Ahora, si agregamos el hecho de que en estos tiempos la sociedad está sumida en una pos verdad, olas de desinformación y manipulación de la verdad, para el ciudadano de a pie acceder a fuentes de información certificadas y con un debido respaldo, para “estar bien informado”, se convierte en una tarea hercúlea por toda la fatiga informativa a la que está sometido.
El psicólogo clínico David Lewis, en 1996, acuñó el concepto de síndrome de fatiga informativa al observar en sus pacientes, un aumento de ansiedad, déficit de atención y una caída de la capacidad analítica. Y no es para menos, porque 25 años más tarde de ese hallazgo, hoy una persona promedio está sobreexpuesta a datos de todo tipo. Baste un dato: en un minuto se envían casi 200 millones de correos, se comparten más de 695 mil historias en Instagram y se suben cerca de 500 horas de video a YouTube. Sin mencionar el desquiciamiento de los ciudadanos por estar y ver videos en Tik Tok.
Y acá es dónde quería llegar. En medio de toda esta marabunta de infoxicación (información tóxica), se debe sumar el golpe de pantallazos que recibimos a través de las redes sociales donde se mueven los denominados influencers (gente con capacidad de influir en un grupo determinado, seguidores, en el mercado de las marcas) con sus recomendaciones y endosos de productos y servicios.
Más allá de la legitimidad de unos de ofrecer a sus “seguidores” para impactar con mensajes comerciales camuflados y de las marcas por pagar por esos impactos, en México, España y entre otros, ya existe una agenda, en sus respectivos parlamentos, para discutir la elaboración y aprobación de una normativa denominada Ley del Influencer, para su control, fiscalización y, claro, su respectivo pago impositivo.

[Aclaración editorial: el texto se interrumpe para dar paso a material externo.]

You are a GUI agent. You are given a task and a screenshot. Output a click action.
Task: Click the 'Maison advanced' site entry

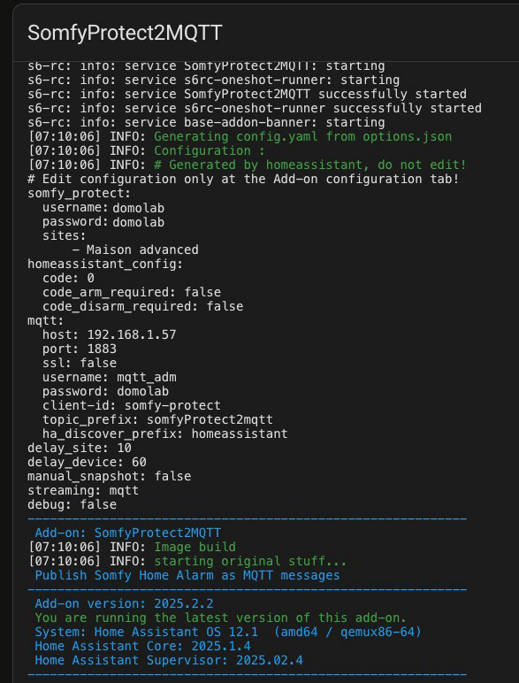click(x=135, y=249)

El trabajo de estos influencers consiste en elaborar contenido patrocinado por empresas para que el mensaje llegue al mayor número posible de usuarios de plataformas digitales como YouTube, TikTok o Twitch. A cambio de la promoción, reciben los emolumentos correspondientes. El problema radica que dichos mensajes no tienen ninguna advertencia que aclare que se trata de una publicidad. Situación que podría entenderse como una violación al código de ética de comercio de un país.
Detrás de una ingenua publicación en Instagram o Tik Tok “recomendando” un producto o servicio, se puede esconder un sin número de intereses económicos. Solo en España los influencers mueven cerca de 800 millones de euros cada año y un generador de contenidos puede llegar a cobrar hasta 3 mil euros por un solo post en sus redes. Pero si incumple la norma podría estar expuesto a una multa de hasta 3 mil euros.
Si a esta complejidad sumamos que los niños con acceso a internet están expuestos a miles de videos, fotografías o tendencias “promocionadas”, se estarían vulnerando derechos de quienes no tiene un criterio formado. El problema es complejo y amerita claridad, transparencia y una normativa que regule este accionar comercial, sin violar el derecho de libre expresión y precautelando los derechos del consumidor.